You also don’t seem to know what adds value to a team, by your definition its who ever has the most XP. Let me refer you to every game in existence that rewards menial repetitive tasks with XP and causes farmers to exploit that process to reach the heights of the XP table.[/QUOTE]
its not hard to find those things that worth xp, and that any noob can do.
but its hard to perform them (with sucess) and still be able to lose.
@Sockdog Been reading this stuff on and off, might have missed something crucial, apologies if so. /disclaimer
The thing is this: I’m here to play other people, good and bad. If I ever felt like my primary opponent was a balancing system and not the opposing players, I’d just quit and do something else. I can see that an L4D director thing works in the context of a basically PvE co-op thing, but I can’t think of a way to have a gameplay-level balancing system in a multiplayer game be both effective and unintrusive enough to not make me want to leave.
I can’t see anything working except using players to do the balancing by evening out the teams. And if you want to encourage that, I keep coming back to ELO rating. Make wins the primary stat, and weight each win by ELO.
I guess maybe some sort of gameplay-altering balancing system might work in a training match environment?
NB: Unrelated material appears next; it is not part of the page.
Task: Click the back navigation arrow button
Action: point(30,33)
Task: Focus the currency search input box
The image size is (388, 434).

Like an arcade mode thing. I’m quite fond of the idea of putting in a powerup-tastic pink hats arcade mode for people just starting out or for players to have fun with.
it is also very hard to kill many people and still lose.
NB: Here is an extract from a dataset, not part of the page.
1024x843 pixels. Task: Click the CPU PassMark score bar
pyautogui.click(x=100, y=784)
maybe we could all forget about my last post.
i was stating that idea, because there are some strange things about xp whoring.
if you played obliterator in ofensive maps (etqw) you get to the point where you have to make a decision: will you shoot 2 rockets in a turret and leave it damaged, going next for the next turret, and so on. or, second choice, destroy any turret to ground before moving to the next one ?
i would expect that shoting the 4 rockets would be better for whoring xp whitout winning, while damaging would be better for winning, but less xp.
but it was the other way around.
i have tried both choices and got unexpected results. if i rase turrets to ground i would win more times than if i leave them only damaged. this was very noticed in volcano, but also in other maps like ark or quarry.
probably because it reduces the defending ability of the engineers. less xp repairing = less upgrades.
ok, now is the moment where someone step in and say “hey edxot, you think anyone cares about your turret destruction rate, as a measure for skill ?”.
so, its the end of talk …
but for me the talk is not over before i say
12 NEW MAPS FOR ETQW, WHEEEEEN ?
i cant believe it is easier to create a new game, then 12 maps for an old one.
the game is old but the best so far. if new game, requiring more sofisticated machine (hardware), it will have less players.